There is something I can do. I can run away. I don't want to hear that 'running away won't solve anything' because that's just not true. The first time I ran away, my life was never better. I had lots of friends around me all the time, a job I loved, and could run my own life. I could do anything and be anybody. I could work on my art without being told to get a job. I could walk anywhere for five minutes and see signs of life. I was encouraged to do the things I wanted to do.
Here, I have nowhere I can just walk to. I have no one I can call without ringing up the phone bill. I am shunned and discouraged in everything I want to do (unless it includes the college of mum's choice). I can't get any help. Whenever dad comes home, I can't be in the house. And everyone in this house makes me feel like a complete burden to them.
I ruined mum's life by being born, and don't anyone say any different. Look where this family is right now. All because she had a kid. Before she had me, she was all set to go travel and study art in europe. She was going to be a teacher. She never let me forget that Nichole was her favorite, too. Not one day would she ever let me think she liked me as much as she liked her. She's better at everything and she's got mum's support all the way. And people wonder why I don't want to share what little fun I manage to come across.

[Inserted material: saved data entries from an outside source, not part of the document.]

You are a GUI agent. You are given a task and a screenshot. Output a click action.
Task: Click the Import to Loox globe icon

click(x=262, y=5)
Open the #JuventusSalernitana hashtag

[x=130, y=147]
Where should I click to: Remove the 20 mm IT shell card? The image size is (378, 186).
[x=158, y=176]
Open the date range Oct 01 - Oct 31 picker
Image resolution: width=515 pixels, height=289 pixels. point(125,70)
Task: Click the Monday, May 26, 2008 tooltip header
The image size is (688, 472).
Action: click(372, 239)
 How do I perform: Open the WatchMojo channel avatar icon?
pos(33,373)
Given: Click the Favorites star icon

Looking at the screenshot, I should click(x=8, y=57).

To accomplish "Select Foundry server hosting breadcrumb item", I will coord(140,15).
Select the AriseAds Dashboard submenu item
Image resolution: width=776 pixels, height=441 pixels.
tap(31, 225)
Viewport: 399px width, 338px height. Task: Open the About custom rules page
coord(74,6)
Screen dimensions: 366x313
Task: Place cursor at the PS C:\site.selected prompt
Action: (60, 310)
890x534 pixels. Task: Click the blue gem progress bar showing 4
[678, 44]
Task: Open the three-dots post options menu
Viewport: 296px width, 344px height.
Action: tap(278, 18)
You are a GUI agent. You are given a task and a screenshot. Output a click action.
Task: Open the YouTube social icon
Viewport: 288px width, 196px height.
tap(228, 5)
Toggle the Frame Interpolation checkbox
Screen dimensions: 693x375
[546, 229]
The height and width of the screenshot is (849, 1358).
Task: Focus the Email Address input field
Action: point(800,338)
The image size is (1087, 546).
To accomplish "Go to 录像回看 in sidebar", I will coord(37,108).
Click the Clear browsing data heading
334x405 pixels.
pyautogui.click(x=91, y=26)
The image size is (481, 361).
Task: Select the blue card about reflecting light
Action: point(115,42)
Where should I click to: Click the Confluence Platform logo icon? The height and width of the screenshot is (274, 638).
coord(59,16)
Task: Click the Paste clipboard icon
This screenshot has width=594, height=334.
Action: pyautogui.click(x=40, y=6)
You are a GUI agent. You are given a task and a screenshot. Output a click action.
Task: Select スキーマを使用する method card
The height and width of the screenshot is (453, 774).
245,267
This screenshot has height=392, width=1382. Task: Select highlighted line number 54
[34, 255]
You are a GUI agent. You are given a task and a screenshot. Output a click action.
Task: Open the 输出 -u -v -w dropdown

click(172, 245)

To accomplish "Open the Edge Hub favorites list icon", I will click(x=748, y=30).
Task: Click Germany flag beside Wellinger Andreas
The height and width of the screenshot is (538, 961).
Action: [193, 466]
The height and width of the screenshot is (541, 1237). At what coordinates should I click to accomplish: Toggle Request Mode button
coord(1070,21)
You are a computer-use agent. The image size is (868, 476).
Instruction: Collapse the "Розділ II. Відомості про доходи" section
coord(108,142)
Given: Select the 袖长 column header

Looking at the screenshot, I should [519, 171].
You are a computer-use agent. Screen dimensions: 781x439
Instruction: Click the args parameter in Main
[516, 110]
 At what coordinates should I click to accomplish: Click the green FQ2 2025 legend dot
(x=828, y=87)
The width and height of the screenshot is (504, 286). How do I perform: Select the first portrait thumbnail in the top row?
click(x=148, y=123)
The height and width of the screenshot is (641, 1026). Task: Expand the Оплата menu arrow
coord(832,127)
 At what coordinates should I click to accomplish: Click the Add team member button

Now my options are: Brooks College in Long Beach CA, the most expensive state on earth (that is, if I can get all the financial aid and whatnot I need). Ohio (the only other place I know people, lots of opportunities, friends, family, really cheap living) or suck it up and be miserable in palmyra while trying to make it back to Rochester.
I know what you're thinking. I'll probably be miserable no matter where I go. But at least I wont be miserable at the beginning of the change.

If only the forces of nature would let me do something with my life without interfering.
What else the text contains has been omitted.